**TASK TO CARRY OUT**
Print every line below that comes at or after the line containing "Image resolution: width=1024", exactly as written.
START AVAILABLE DATA
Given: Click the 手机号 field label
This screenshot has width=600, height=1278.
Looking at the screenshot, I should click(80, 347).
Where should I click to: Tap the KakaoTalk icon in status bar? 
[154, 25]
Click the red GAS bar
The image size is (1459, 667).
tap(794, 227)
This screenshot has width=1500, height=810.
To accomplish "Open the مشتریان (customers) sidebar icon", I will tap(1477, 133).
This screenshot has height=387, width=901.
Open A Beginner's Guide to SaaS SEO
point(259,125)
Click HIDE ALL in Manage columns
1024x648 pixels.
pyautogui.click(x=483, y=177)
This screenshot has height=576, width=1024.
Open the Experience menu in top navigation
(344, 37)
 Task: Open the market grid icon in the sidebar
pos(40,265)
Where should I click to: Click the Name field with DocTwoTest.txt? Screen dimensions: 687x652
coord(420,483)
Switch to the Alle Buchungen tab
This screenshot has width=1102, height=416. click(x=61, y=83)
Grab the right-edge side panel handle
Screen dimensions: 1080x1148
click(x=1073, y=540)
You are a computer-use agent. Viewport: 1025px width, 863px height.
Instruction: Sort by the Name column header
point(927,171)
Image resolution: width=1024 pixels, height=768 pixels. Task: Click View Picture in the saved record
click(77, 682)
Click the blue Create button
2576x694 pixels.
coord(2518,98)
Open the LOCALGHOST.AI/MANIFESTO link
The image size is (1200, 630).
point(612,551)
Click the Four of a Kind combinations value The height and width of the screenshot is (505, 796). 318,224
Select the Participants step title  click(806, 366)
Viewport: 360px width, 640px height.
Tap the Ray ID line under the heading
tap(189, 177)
END AVAILABLE DATA
**WRITTEN SOLUTION**
Image resolution: width=1024 pixels, height=768 pixels. Task: Click View Picture in the saved record
click(77, 682)
Click the blue Create button
2576x694 pixels.
coord(2518,98)
Open the LOCALGHOST.AI/MANIFESTO link
The image size is (1200, 630).
point(612,551)
Click the Four of a Kind combinations value The height and width of the screenshot is (505, 796). 318,224
Select the Participants step title  click(806, 366)
Viewport: 360px width, 640px height.
Tap the Ray ID line under the heading
tap(189, 177)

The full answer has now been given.